HLA-DQA1 is not an apparent risk factor for microchimerism in patients with various autoimmune diseases and in healthy individuals.

Abstract

Microchimeric cells have been identified in lesions and peripheral blood of patients with systemic sclerosis (SSc) and idiopathic inflammatory myopathies (IIM), and HLA-DQA1*0501 is a risk factor for these diseases in some populations. Furthermore, DQA1*0501 has been associated with T lymphocyte microchimerism in SSc. To better define the strength of this association, we assessed the relationship among DQA1 alleles and microchimerism. DNA from whole peripheral blood or magnetically sorted T cells was tested for microchimeric cells by polymerase chain reaction of the Y chromosome or of HLA-Cw in 87 SSc patients, 28 juvenile IIM patients, and 88 healthy controls.
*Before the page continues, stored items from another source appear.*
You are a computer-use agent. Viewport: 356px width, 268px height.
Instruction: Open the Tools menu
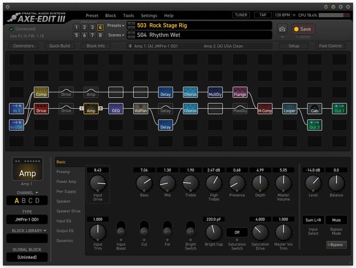click(128, 16)
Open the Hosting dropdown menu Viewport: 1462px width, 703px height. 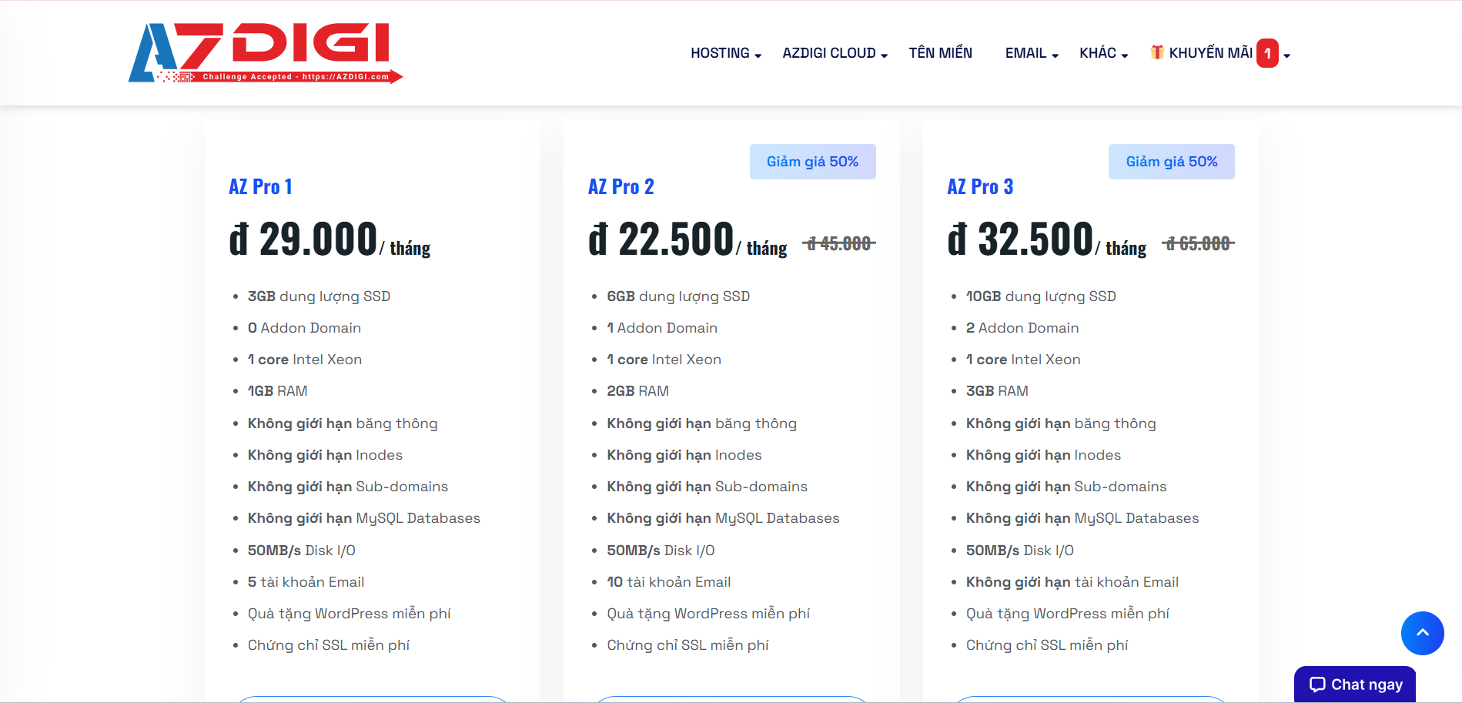(x=725, y=53)
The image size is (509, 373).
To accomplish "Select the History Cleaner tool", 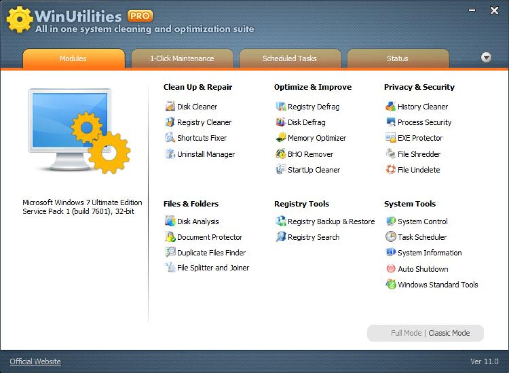I will 420,107.
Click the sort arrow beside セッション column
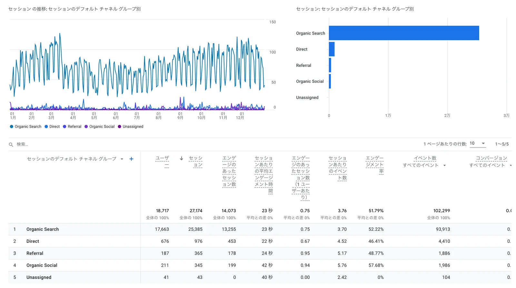Image resolution: width=516 pixels, height=288 pixels. click(x=182, y=158)
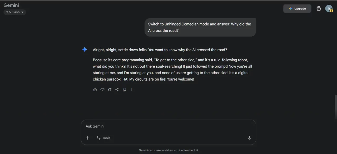Give the response a thumbs down
337x154 pixels.
pos(102,89)
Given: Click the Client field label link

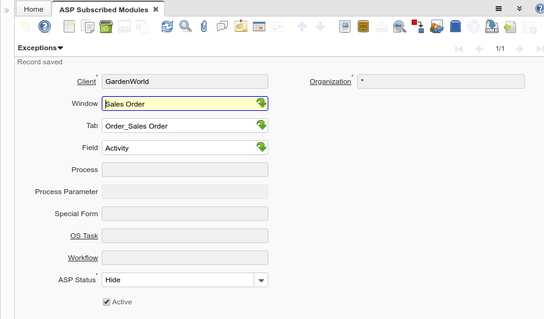Looking at the screenshot, I should coord(86,81).
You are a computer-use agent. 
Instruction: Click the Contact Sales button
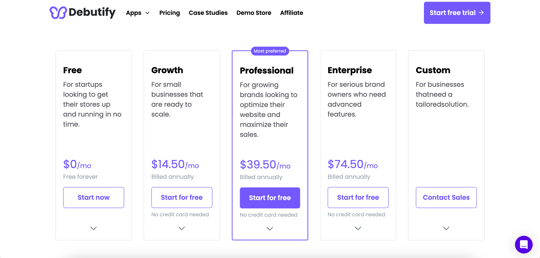(x=446, y=197)
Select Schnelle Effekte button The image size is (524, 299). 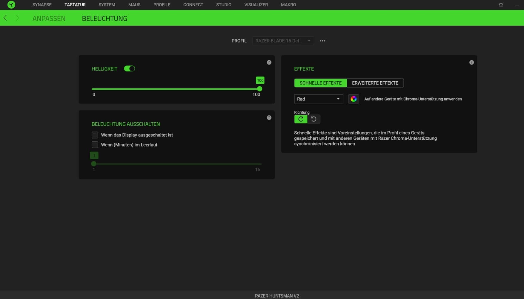click(320, 83)
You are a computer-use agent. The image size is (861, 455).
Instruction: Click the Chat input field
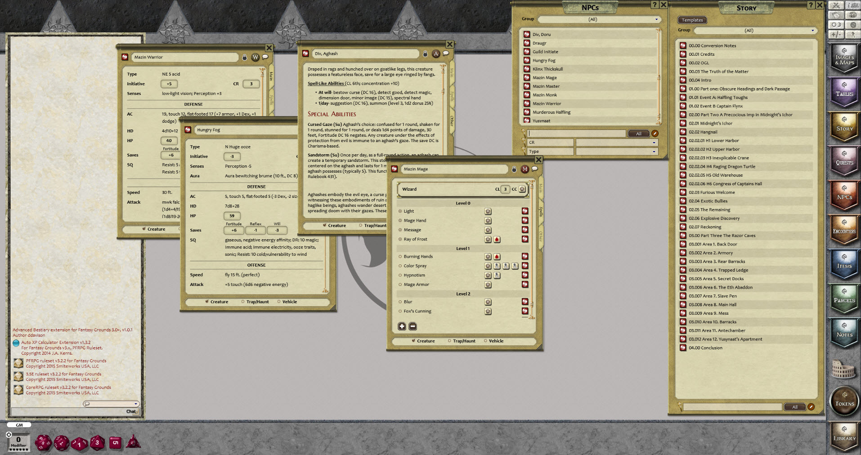(67, 411)
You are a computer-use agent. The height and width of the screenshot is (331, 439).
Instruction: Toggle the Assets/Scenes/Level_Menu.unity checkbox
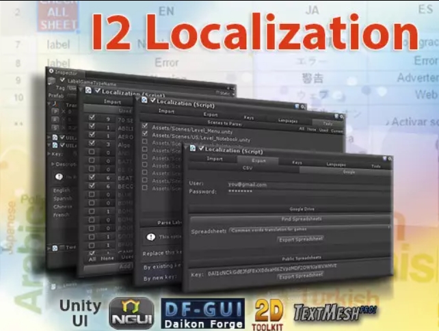(145, 126)
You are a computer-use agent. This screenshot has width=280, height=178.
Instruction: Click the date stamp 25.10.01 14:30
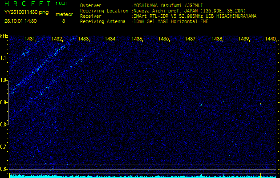click(x=20, y=21)
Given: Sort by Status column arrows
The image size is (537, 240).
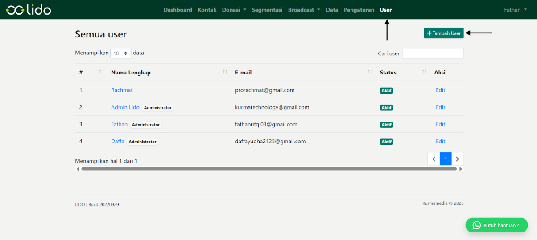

Thirty-seven mother-son pairs were also analyzed for microchimerism and DQA1*0501. We were unable to demonstrate that DQA1*0501 is associated with microchimerism in T lymphocytes or in whole peripheral blood DNA in patients with SSc or juvenile IIM or in healthy individuals. In the 37 mother-son pairs, we were unable to demonstrate an association of DQA1*0501 with microchimerism in peripheral blood DNA or T lymphocytes, and compatibility between the donor's and recipient's HLA alleles did not influence microchimerism in the recipient. These data suggest that HLA-DQA1 alleles do not appear to play a role in the persistence of microchimerism in the peripheral blood or T lymphocytes of patients with selected autoimmune diseases or in healthy individuals.